Al igual que la contratación de un gran número de empleados y la expansión de una empresa a nuevas alturas puede poner a prueba la infraestructura corporativa, la llegada de dispositivos IoT a una empresa también impone nuevas demandas a la infraestructura de TI existente. Esto resulta en numerosos desafíos que deben ser abordados de manera efectiva.

Una de las soluciones para enfrentar estos desafíos es la innovación en el campo de la ciberseguridad, y un buen punto de partida es el Sistema de Nombres de Dominio (DNS, por sus siglas en inglés). El DNS es una parte fundamental de la infraestructura de Internet y puede ser utilizado para mejorar la seguridad en el entorno del IoT.

Los dispositivos IoT generan una gran cantidad de datos y requieren que estos sean procesados rápidamente para ofrecer los servicios de baja latencia que prometen. Con millones de dispositivos conectados en todo el mundo, la forma más sencilla de facilitar esto es a través de un entorno distribuido, acercando la capacidad de cómputo a cada nodo final. Este enfoque se conoce como “edge computing”. Por ejemplo, un automóvil conectado que circula por las calles de Nueva York no puede esperar a que un servidor en California realice un cálculo. Incluso una latencia de 200 milisegundos puede ser letal. La solución es tener un “micro centro de datos” cerca del automóvil en Nueva York para que el cálculo se realice casi de inmediato.

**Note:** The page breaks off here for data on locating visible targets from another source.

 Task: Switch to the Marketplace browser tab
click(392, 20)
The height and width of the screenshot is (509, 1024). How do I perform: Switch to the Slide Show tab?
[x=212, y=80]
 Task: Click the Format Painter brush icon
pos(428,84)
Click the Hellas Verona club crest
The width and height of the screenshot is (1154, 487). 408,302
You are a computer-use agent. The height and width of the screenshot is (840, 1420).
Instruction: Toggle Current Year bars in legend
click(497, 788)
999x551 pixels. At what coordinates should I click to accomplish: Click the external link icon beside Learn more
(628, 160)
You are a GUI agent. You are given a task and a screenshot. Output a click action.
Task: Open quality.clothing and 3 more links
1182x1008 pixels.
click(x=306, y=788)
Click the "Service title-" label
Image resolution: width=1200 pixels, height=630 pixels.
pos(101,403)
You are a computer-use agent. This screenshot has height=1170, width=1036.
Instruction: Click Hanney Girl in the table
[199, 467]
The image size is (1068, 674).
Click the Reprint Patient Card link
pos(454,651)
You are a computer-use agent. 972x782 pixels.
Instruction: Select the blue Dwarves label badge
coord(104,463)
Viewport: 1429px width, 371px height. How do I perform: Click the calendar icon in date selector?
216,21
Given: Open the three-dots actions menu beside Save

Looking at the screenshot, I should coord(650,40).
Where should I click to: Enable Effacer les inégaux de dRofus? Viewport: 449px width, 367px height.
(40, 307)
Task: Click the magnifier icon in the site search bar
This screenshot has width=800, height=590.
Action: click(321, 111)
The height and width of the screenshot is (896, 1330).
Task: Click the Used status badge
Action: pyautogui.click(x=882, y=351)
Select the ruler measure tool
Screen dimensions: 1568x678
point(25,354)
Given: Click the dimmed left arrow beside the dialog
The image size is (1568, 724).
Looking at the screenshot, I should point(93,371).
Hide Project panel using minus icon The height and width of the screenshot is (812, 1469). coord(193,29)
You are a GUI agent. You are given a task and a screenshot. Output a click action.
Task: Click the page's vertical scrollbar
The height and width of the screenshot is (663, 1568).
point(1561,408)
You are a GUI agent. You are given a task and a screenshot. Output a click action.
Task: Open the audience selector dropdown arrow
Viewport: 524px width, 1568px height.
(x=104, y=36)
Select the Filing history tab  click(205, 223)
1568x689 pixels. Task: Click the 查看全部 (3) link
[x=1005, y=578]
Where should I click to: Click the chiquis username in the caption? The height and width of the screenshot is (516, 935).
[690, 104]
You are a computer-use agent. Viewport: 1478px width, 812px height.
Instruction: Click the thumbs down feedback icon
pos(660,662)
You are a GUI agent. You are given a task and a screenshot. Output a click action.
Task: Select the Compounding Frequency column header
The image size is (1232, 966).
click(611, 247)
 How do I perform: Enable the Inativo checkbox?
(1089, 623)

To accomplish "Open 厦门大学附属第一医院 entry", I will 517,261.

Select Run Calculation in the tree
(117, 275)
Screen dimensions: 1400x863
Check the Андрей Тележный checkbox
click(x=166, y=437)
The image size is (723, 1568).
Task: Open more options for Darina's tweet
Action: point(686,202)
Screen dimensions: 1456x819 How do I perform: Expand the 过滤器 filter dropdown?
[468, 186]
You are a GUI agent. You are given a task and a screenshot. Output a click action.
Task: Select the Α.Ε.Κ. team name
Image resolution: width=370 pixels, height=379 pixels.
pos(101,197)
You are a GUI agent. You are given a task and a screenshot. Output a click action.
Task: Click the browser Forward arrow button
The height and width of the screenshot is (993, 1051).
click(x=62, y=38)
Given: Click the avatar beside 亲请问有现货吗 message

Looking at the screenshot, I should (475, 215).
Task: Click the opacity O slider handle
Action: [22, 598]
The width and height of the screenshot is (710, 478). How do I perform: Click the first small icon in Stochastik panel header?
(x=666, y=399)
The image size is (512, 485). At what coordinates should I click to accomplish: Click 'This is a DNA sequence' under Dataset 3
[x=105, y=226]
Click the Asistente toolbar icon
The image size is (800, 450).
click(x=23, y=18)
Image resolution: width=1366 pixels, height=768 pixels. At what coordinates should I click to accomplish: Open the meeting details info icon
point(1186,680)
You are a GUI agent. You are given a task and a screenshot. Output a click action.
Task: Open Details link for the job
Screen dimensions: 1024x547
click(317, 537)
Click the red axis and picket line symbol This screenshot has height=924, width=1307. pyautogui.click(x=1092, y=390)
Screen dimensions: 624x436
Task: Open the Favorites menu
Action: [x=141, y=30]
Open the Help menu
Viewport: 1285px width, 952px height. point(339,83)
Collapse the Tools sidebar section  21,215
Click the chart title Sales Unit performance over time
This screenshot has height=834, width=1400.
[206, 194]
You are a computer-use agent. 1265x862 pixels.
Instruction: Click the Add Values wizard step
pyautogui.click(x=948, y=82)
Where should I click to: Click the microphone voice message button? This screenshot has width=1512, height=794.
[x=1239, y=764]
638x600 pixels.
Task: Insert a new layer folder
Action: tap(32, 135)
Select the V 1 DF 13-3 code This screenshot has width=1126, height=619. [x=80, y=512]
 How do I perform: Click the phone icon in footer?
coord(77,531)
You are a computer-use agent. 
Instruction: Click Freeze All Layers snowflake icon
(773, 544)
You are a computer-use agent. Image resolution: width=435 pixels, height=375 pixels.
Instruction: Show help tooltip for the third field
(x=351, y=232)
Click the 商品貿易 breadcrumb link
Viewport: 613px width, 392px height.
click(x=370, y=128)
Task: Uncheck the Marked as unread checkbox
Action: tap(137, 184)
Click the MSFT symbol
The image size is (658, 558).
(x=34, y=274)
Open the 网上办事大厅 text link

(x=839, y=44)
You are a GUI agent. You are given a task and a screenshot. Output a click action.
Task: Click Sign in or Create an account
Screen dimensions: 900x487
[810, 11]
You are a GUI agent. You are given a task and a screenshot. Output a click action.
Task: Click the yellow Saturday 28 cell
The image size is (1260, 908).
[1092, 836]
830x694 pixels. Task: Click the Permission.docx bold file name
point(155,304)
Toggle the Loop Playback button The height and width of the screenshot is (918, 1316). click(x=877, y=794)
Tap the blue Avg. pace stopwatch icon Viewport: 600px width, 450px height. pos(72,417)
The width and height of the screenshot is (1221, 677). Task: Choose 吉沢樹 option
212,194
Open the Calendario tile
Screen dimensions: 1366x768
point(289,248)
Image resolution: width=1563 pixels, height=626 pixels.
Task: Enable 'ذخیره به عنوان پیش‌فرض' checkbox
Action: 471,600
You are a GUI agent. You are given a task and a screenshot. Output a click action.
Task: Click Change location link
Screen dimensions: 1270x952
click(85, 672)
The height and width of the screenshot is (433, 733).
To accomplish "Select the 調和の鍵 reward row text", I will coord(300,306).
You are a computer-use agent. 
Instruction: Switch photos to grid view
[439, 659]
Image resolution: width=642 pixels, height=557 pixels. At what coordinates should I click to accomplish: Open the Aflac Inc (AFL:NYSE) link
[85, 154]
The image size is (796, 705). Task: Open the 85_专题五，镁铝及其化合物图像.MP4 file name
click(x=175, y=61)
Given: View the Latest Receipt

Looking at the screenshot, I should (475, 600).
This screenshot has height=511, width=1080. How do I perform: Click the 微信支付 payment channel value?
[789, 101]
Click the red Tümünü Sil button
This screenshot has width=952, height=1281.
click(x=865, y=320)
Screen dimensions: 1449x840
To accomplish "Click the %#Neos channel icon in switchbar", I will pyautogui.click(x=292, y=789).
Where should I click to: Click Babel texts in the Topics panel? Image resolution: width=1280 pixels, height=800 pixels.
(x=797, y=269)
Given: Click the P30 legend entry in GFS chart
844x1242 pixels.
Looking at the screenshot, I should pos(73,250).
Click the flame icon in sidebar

Otro aspecto importante en la integración de dispositivos IoT es la estandarización de la comunicación. Existen muchos protocolos y estándares de capa de transporte disponibles para admitir las comunicaciones IoT, como ZigBee, LoRa y Bluetooth. Cada uno de ellos es más adecuado para diferentes aplicaciones de IoT, ya sea a corta o larga distancia, en interiores o exteriores, entre otros. Al igual que en el mundo tradicional de Internet, donde existen diferentes estándares de capa de transporte como WiFi y Ethernet, también hay numerosas organizaciones de desarrollo de estándares y alianzas de IoT que proporcionan normas para conectar dispositivos IoT a Internet. Estas alianzas suelen ser específicas de la industria y el contexto, como el hogar inteligente, la fabricación, los vehículos y las aplicaciones de atención médica.

En resumen, la ciberseguridad es un aspecto fundamental en la era del IoT. La integración masiva de dispositivos conectados plantea nuevos desafíos en términos de seguridad cibernética, pero también abre oportunidades para la innovación y la mejora de los sistemas de IoT. La estandarización de la comunicación y el uso de tecnologías como el edge computing son clave para garantizar la seguridad y el rendimiento de los dispositivos IoT en el entorno empresarial.